ある文献によると多くの台木師や鉄砲鍛冶が転業を余儀なくされ、箪笥業がそれらの職人を受け入れたという。二本松や仙台など高級漆塗りの箪笥には私の家族に伝わっている 火縄銃と同じ色合いの物もおおい。東北の火縄銃は特に漆塗りが厚く施されていることが多い事からその塗りの方法をしばらく考察していたが、答えは箪笥屋さんからお話を聞くことができた。二本松箪笥木工家具の連絡団体に国際電話でお話を伺った。

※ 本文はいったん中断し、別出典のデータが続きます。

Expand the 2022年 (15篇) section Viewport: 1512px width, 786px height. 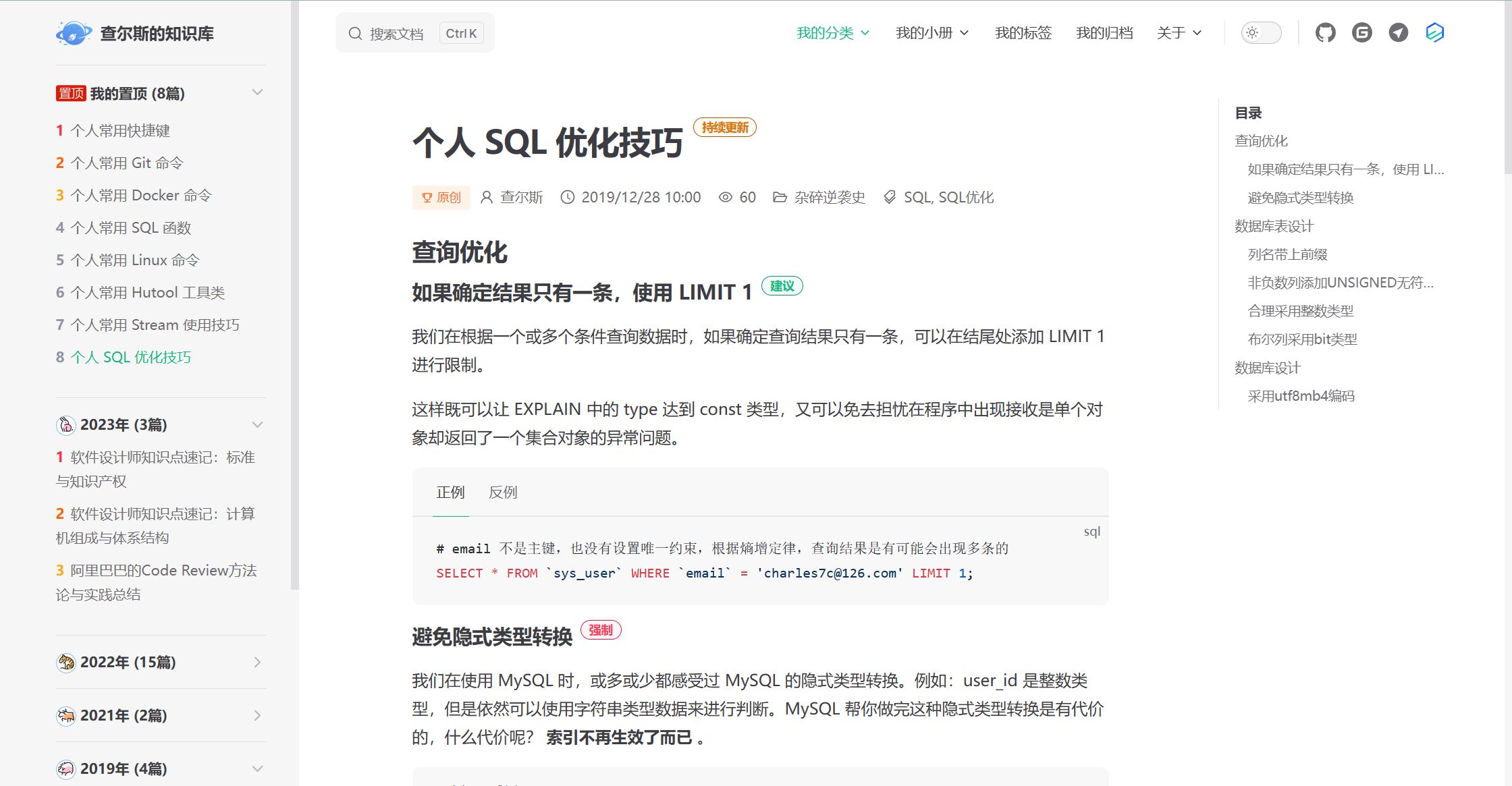click(257, 663)
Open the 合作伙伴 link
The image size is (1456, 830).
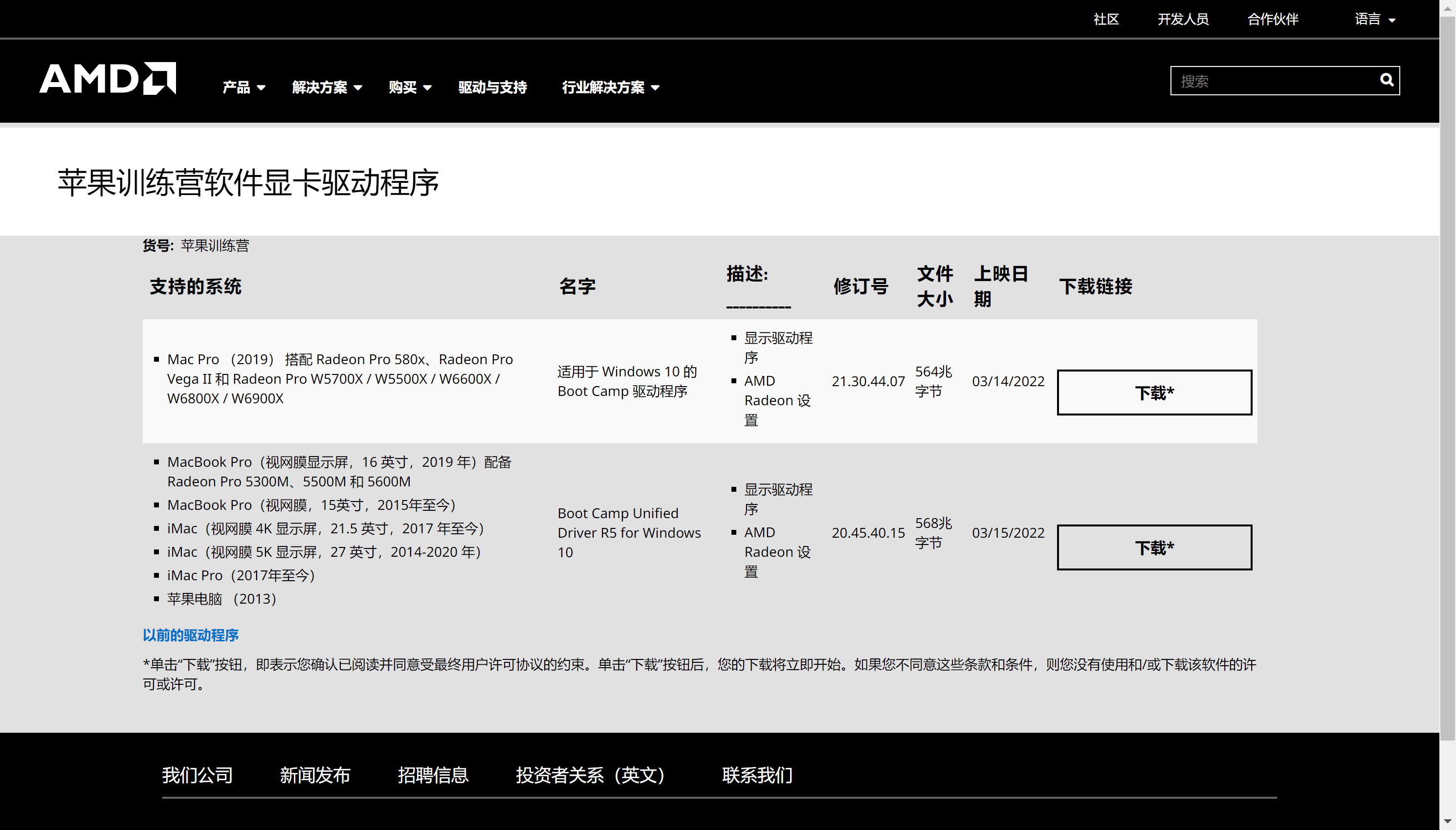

二本松の箪笥の塗りは間違えなく拭き漆/擦り漆でそれを10回以上繰り返すという。この回数が福島の火縄銃台木を美しいが控えめな8分の光沢を漂わせるのだ。通常の擦り漆は5回から6回程度であるが、10回以上となると流石の深みである。


残念ながら二本松ではほとんどに場合カシューや科学塗料に置き換わってしまい、漆塗りを用いることは少なくなってしまったそうだ。特に二本松と漆塗りは切っても切れないほどの伝統があるが、後継者不足に悩まされ、一つまた一つと塗り屋が黒字廃業していったという。残された漆塗りの産業はもっぱら仏具で仏壇などが多いという。


嫁入りに箪笥を贈らなくなってからどのくらい経つのだろうか。私の母は嫁入り箪笥ならぬドレッサーを贈られた様だが、日本の文化が変わっていった背景から廃っていく事の遣る瀬無さに頬を涙が伝うのである。

 

これから手元にある生漆を用いて復元制作中の少年用紀州筒を漆塗りしていく予定だ。